Accountability, in other words, has little if at all to do with public engagement: the former is professional sense, the latter market sense.
As in the case of a sense of ethics, itself close cousin to a sense of accountability, those who possess it likely don’t need to be reminded, and those who don’t possess it likely don’t care to be reminded.

Media Accountability


by the late Isagani M. Yambot, read by Sandy Prieto-Romualdez during the PPI’s 16th National Press Forum, April 23

THERE IS NO DOUBT that in this Age of News and Information, the media is a very powerful institution. In a democracy, the free media plays a very important role in promoting and protecting the public interest. Traditionally the media has taken an adversarial stance toward government and plays a watchdog role as the public’s representative.

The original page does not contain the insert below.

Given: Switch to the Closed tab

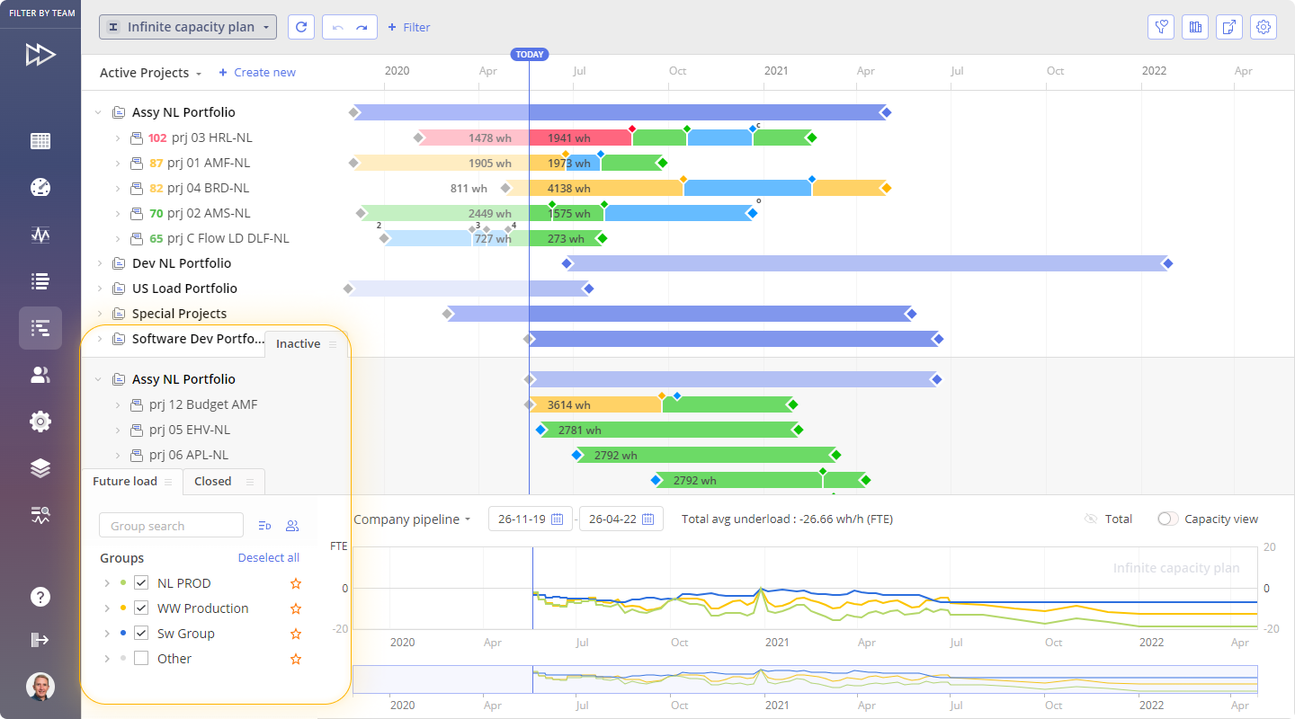Looking at the screenshot, I should click(213, 482).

American columnist and educator Georgie Anne Geyer said that today the press (the older term for the media) ``is judge and jury, prosecutor and inquisit[or], new reverend and Mother Superior.’’ She recalled that US Librarian of Congress Jamese Billington told her one day: ``The media has replaced the church. It now provides the value mediators for people’s lives. It is the validator of politics. It is where the power is. It is a kind of spiritual power, together with corrosive cynicism.’’

Still sustaining the comparison of the media to the church, Eugene McCarthy said that journalism is becoming no less than the New Religion, complete with inquisitions and infallibility.  He said: `` Media power now is acknowledged to have moved beyond the Index to the Inquisition, whereby the media decide who is to be sustained, who is to be rejected, who is to live and die in the public eye.’’

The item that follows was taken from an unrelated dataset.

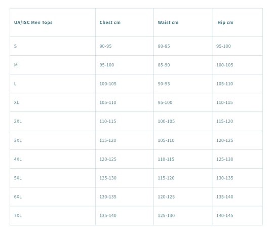The image size is (270, 232).
Task: Click the UA/ISC Men Tops header
Action: pyautogui.click(x=33, y=23)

These commentators were talking about the media in the United States and other western countries, but they might as well have been talking about the media in the Philippines. The media also exert a lot of influence in the Philippines. The media can raise some people to heights of power and popularity, or they can bring them down to the mud of ignominy and shame.

The media is the champion of the public interest and public trust; it is a watchdog on government; it is the protector of democracy and the rights that flourish in a democratic society. But, as Juvenal said in his ``Satires’’: ``Quis custodiet ipsos custodes? (Who will guard the guards themselves?) ‘’ To whom will the media be accountable?

An institution that wields so much power must be accountable to some greater institution. ``If we are to pretend to speak in the name of the people as their representatives, we will have to offer the people some proof of our honor beyond what we have,’’ Geyer said. Another journalist, Michelle Salomon, said that ``for the public to know that media acts in the public interest, it must be (voluntarily) accountable to its public. But for media to be accountable, it must be also seen to be accountable, or it becomes meaningless.’’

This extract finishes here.